§ **Metin**:
:::::

Bakın bu cümleyi anladığınız ama ben bir-iki noktasına işaret etmek istiyorum. (Re'sül-akli) yâni en başta gelen akıllılık, (ba'del-îmâni billâh) Allah'a îmandan sonra" diyor. Demek ki, ikinci. Birincisi neymiş? En büyük akıl neymiş? Sevgili dinleyiciler, değerli kardeşlerim. Peygamber Efendimiz'e göre dünyada en önde gelen akıllılık, en zekilik, en alimlik, en bilginlik neymiş? (El-îmânü billâh) Allah'a inanmakmış. Her şeyden önce bu geliyor.
Eğer bir insan Allah'a inanmıyorsa:
"--Ben Allah'a inanmıyorum, inancım yok. Ben ateistim, inançsızım, dinsizim... Bunların hepsi burjuvajinin işçi sınıfını sömürmek için uydurduğu şeylerdir."
Veyahut batılılar, böyle komünistlerin dediği gibi demese bile, onların da bir kısmı diyorlar ki:
"--Bu kilise ilim dışı şeyler söylüyor. İlimle bunlar çatışıyor. Ben ilim adamıyım, bunlara inanamam, bunlar safsata..."
Herkes bir yol tutturmuş. Ben meselâ İngiltere'deydim, iki hafta önce. Orada gerçek mânâsıyla kiliseyle bağı filân kalmamıştır. Almanya'da da öyle diyorlar. İsveç'te de öyle demişlerdi. Bunların çoğu ateisttir. Çoğu kiliseye bile devam etmez. Kiliseden bile bağlarını koparmıştır. Çünkü: "İlim bir şey diyor, kilise başka bir şey diyor. Artık onlar eskimiş." diye bırakıyor.

:::::

§ **Veri Listesi**:
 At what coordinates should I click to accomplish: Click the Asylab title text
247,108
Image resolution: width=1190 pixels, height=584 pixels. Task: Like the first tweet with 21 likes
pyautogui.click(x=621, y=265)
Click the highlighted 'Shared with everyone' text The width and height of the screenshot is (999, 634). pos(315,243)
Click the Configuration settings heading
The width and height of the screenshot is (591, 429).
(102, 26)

:::::

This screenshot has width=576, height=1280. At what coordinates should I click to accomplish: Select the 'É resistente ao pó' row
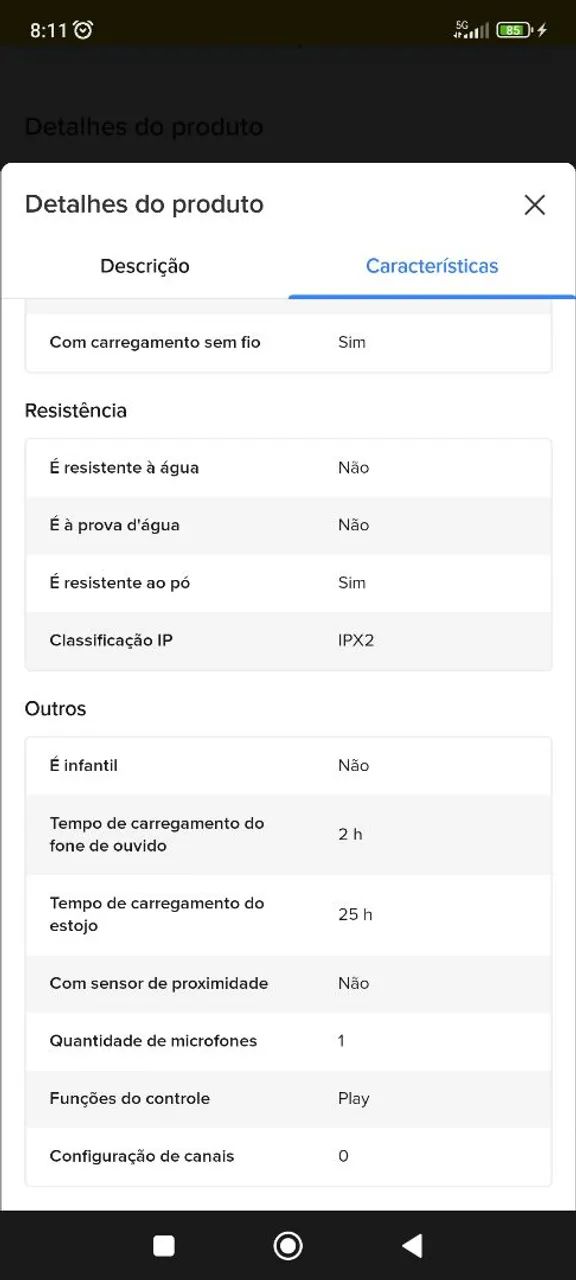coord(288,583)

:::::

§ **İstenenler**:
1: Metinde "Bakın bu cümleyi" sözlerinden "önce bu geliyor." sözlerine kadar uzanan bölümü olduğu gibi tekrarlayın.
2: Allah'a iman ve akıllılık üzerine olan metni, son cümlesinden sonra kaldığı yerden sürdürün.

§ **Alıştırma Cevapları**:
1:
Bakın bu cümleyi anladığınız ama ben bir-iki noktasına işaret etmek istiyorum. (Re'sül-akli) yâni en başta gelen akıllılık, (ba'del-îmâni billâh) Allah'a îmandan sonra" diyor. Demek ki, ikinci. Birincisi neymiş? En büyük akıl neymiş? Sevgili dinleyiciler, değerli kardeşlerim. Peygamber Efendimiz'e göre dünyada en önde gelen akıllılık, en zekilik, en alimlik, en bilginlik neymiş? (El-îmânü billâh) Allah'a inanmakmış. Her şeyden önce bu geliyor.

2:
Ama bizim dinimiz öyle değil. Bizim dinimiz hak din. Bizim dinimiz bozulmamış, su katılmamış, halis, muhlis din. Bizim dinimiz ilim dini, irfan dini. Alimlerin hepsini hayran kalıp, gelip müslüman olduğu din... En mühim, en büyük akıl, Allah'da îman etmek, Allah'ı bulmak, ma'rifetullaha ermek... Allah'a iman etti mi bir insan, ahiretini kurtarıyor, cehennemde ebedî kalmaktan kurtuluyor. Saadet yurdu olan cennete dahil olmayı garantiliyor. En büyük akıl bu.
--Ben şu kadar yükseldim, bu kadar makamlara sahip oldum. Oksfort'tan diploma aldım. Amerika'nın falanca üniversitesinde doktora yaptım..."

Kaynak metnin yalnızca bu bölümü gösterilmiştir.